• What the task asks: Among the lines below, count those with the word "column". Answer with the number only.

• Input for this task:
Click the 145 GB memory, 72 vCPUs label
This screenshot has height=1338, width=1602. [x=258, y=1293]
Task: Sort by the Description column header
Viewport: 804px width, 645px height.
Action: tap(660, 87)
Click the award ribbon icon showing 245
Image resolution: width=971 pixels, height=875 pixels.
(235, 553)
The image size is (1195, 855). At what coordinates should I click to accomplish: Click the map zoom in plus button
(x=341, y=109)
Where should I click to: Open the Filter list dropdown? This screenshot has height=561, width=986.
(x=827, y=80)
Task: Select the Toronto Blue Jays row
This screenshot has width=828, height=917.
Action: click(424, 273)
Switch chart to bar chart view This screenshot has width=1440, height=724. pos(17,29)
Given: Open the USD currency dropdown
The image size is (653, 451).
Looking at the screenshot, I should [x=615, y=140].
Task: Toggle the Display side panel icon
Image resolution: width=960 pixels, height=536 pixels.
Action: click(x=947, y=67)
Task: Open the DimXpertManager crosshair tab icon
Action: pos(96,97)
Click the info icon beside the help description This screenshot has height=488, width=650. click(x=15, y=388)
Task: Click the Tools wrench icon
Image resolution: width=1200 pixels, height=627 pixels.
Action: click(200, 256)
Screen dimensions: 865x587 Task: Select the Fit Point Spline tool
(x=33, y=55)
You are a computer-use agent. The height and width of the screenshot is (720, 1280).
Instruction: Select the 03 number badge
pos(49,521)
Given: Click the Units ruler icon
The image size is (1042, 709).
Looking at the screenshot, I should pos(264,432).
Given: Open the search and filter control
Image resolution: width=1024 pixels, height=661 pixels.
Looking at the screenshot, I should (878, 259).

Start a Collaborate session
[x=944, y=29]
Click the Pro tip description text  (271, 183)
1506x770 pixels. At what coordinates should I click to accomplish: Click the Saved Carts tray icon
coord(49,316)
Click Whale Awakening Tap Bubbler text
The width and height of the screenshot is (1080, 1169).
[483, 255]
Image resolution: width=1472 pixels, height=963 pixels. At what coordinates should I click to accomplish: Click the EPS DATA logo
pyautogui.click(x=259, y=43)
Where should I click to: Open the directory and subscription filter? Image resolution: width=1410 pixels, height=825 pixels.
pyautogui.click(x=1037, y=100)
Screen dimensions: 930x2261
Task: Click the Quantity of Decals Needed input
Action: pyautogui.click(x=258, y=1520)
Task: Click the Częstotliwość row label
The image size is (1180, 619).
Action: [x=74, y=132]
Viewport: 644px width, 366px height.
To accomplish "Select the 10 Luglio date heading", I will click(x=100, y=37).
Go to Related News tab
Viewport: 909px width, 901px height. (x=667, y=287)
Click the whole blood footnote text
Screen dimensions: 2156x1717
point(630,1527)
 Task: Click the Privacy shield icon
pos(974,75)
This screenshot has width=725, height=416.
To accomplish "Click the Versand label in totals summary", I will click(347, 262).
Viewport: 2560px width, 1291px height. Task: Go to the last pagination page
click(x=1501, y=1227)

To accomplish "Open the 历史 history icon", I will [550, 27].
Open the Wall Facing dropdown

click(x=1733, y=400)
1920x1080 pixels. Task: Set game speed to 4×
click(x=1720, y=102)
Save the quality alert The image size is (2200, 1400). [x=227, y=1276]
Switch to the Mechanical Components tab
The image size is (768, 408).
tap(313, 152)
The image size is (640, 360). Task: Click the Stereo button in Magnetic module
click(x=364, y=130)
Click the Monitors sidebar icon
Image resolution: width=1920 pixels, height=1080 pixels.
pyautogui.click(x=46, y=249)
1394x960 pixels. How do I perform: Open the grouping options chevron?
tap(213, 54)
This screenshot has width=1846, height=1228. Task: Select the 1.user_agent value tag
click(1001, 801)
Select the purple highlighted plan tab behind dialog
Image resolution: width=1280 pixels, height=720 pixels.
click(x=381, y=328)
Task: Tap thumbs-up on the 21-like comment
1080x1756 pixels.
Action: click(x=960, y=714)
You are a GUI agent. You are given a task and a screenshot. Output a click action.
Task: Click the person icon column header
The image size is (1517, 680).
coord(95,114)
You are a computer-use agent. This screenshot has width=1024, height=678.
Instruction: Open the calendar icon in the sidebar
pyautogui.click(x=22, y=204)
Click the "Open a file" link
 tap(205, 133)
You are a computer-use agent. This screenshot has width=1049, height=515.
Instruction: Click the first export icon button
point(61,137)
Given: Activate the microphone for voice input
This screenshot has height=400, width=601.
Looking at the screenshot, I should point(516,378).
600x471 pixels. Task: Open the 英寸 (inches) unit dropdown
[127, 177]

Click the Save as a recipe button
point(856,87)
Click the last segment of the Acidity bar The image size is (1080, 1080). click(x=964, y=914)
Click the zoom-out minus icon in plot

• Final answer: 2